After the Alhambra palace, the Palacio de Dar-Al-Horra is the most beautiful example in Granada of Moorish art with its beautiful architecture and decor. It is perhaps one of the less famous attractions in Granada, but certainly no less interesting.
What does the Palacio de Dar-Al-Horra look like?
Like in all Nasrid constructions, the whole building is arranged around a central patio and in the eastern and western sides there are different rooms, and there are porticos in the rest.
The northern portico has three horseshoe arches resting on columns and covered by a flat wood ceiling, decorated with geometrical figures. You can access a room through a horseshoe arch with a viewing point in the middle, and bedrooms on both sides, covered by alfarjes, and separated by arches. The ceilings are also made of flat wood. The viewing point have inscriptions carved into the plaster which enhance the private nature of the house with words and phrases of celebration such as “Blessing”, “Happiness”, “Health is perpetual” and “Joy continues”.
On the other side of the patio, there is a Christian chapel, with a beautiful wooden ceiling.
Its small garden is irrigated with water from the Aynadanar canal, from the large Aljibe del Rey cistern, located nearby, reaching it through the so-called Arch of the Nuns. The current public park, called Huerto de Carlos, was part of the convent garden until the nineteenth century expropriations.
Tours in and around the Palacio de Dar-Al-Horra
If you were wondering which tickets and tours are the best ones to explore the in and around the Palacio de Dar-Al-Horra? Check out these popular options:
Where does Palacio de Dar-Al-Horra get its name?

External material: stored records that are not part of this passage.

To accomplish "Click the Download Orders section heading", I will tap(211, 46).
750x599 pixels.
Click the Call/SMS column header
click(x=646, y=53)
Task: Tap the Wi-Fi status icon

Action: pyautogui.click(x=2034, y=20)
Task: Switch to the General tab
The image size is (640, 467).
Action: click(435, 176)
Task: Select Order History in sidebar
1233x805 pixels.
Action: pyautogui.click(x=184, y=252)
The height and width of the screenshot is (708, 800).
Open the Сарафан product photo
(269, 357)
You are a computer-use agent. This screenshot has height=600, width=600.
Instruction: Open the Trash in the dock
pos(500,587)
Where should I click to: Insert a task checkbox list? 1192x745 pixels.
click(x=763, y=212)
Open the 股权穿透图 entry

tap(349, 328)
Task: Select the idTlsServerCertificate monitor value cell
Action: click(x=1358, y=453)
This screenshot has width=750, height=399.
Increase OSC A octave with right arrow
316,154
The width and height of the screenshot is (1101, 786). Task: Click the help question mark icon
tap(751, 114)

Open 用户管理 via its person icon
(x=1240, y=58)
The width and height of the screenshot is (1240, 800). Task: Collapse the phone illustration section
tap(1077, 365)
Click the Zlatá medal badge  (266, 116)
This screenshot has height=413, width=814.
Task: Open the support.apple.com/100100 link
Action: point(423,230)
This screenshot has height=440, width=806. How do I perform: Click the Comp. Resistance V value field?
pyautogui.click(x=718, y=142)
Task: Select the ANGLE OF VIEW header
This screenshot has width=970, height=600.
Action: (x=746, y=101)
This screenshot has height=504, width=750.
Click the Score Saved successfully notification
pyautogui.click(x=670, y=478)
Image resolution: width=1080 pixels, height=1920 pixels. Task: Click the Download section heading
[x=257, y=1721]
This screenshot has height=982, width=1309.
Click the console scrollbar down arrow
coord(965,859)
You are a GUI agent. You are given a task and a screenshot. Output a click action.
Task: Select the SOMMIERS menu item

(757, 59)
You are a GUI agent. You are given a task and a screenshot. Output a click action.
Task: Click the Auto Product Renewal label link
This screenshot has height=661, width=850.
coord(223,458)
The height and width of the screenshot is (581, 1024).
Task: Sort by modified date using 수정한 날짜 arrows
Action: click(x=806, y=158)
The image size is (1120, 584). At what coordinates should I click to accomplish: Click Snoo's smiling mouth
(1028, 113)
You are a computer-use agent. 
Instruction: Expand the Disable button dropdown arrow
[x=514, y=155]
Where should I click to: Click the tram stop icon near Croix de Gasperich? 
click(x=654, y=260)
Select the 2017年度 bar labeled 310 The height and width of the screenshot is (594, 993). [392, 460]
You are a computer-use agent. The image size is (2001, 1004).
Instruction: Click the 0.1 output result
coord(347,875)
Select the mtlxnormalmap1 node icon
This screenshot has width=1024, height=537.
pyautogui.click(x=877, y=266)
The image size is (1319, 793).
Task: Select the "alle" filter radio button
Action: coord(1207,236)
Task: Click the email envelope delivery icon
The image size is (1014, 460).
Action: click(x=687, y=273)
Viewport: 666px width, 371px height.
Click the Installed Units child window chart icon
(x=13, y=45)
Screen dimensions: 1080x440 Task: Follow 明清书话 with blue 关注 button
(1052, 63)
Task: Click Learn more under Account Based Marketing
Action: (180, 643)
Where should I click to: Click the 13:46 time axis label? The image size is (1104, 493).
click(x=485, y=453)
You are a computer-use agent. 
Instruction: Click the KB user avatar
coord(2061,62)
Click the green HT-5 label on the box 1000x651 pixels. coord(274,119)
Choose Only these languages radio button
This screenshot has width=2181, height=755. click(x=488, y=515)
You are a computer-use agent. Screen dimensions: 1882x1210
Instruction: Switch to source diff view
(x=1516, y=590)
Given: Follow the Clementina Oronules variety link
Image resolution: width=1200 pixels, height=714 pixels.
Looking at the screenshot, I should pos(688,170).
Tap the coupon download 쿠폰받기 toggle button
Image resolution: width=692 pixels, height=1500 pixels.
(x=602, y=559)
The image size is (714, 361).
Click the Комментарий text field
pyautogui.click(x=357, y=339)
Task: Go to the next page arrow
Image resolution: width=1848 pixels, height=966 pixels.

‘Dar Al-Horra’ means ‘Home of the Honest’ or the ‘House of the Honest Lady’. It was so-named for having been the official residence of Aixa la-Horra, wife of Muley Hacén and mother of the last Emir of Granada, Boabdil. In the days of the Zirí king Badis it was known as the Palacio del Gallo del Viento, due to a a odd looking weather vane of a cookeral with a horse’s head, mounted by a knight armed who was armed with lance and buckler. It is said that when the wind changes, the direction of the knight also changes, and points to the Christian enemy. This is according to the chronicles of Ibn Al-Jatib, and a story writeen by Washington Irving.
How do you get to the Palacio de Dar-Al-Horra?
The palace is located on the heights of the old Alcazaba, in the upper part of the Albaicín district and from its tower one has a magnificent view of the surroundings. It is discretely hidden in a narrow alleyway Callejón Ladrón del Agua.